Le indagini sulla morte di Raffaele procedono spedite. Forse la svolta è vicina

Giovedì 06 Giugno 2024, 13:19

BARI - Parenti (di camorra) serpenti. Il destino di Raffaele Capriati, 41 anni, assassinato la sera del Lunedì dell’Angelo a Torre a Mare è stata la stessa di Domenico Capriati, 49 anni, suo fratello, assassinato in via Archimede la sera del 21 novembre del 2018, mentre stava rincasando. Entrambi, tornati in libertà dopo una luna carcerazione, stavano scalando i vertici dell’organizzazione, scatenando i sentimenti di rivalsa nei loro confronti da parte di coloro, che all’interno della stessa famiglia di camorra, aveva nel caso di Domenico e ha oggi per quello che riguarda la rivalità con Lello, la stessa ambizione. Due ammazzatine in famiglia per mettere le mani sul giro dello spaccio.

Secondo la ricostruzione della Procura Antimafia, Domenico venne ucciso con dodici colpi di mitraglietta e «il colpo di grazia» alla testa sotto gli occhi moglie e figlio. Una punizione feroce. Dinanzi alla Corte di Assise di Bari si sta celebrando il processo che vede imputati i presunti mandante ed esecutore materiale del delitto, Maurizio Larizzi e Domenico Monti, quest'ultimo ex braccio destro del boss Tonino Capriati.

Domenico e Lello Capriati figli di Sabino e nipote del «padrino» di Bari Vecchia, Antonio, detto Tonino, hanno un fratello, Filippo, 53 anni, che sta scontando una pena a 16 anni di carcere. Era lui il designato a prendere in mano le redine del clan fino a quando le patrie galere non lo hanno riaccolto.
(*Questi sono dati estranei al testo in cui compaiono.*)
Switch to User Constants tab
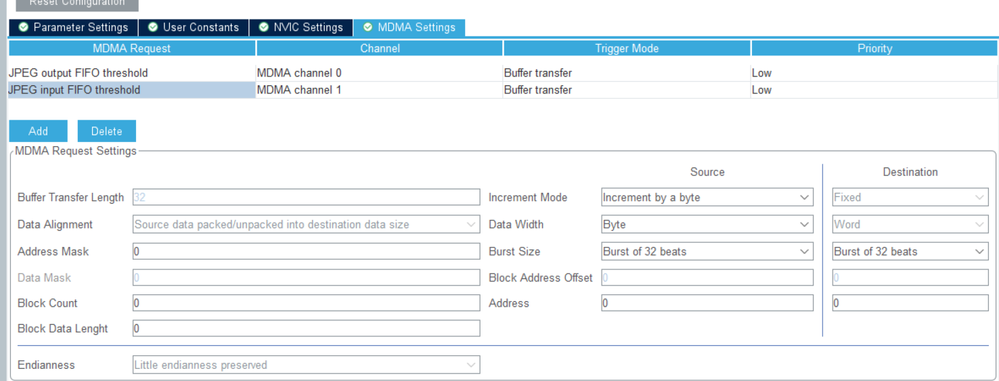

Lello invece è tornato in libertà nel mese di agosto del 2022 dopo aver trascorso in carcere 17 anni per l’omicidio di Michele Fazio (il 15enne vittima innocente di mafia, ucciso per errore durante una sparatoria nei vicoli di Bari Vecchia a luglio 2001) e per associazione mafiosa. All’epoca aveva poco più di 18 anni. Quando ha lasciato il carcere, nei suoi confronti è stato applicato il regime della sorveglianza speciale: obbligo di dimora nel territorio di Bari e ritirata alle 22. Non aveva procedimenti pendenti noti, ma è probabile che prima di venire ucciso fosse stato proprio lui a prendere in mano le redini del clan, dopo la morte di Domenico e la carcerazione dell’altro fratello Filippo.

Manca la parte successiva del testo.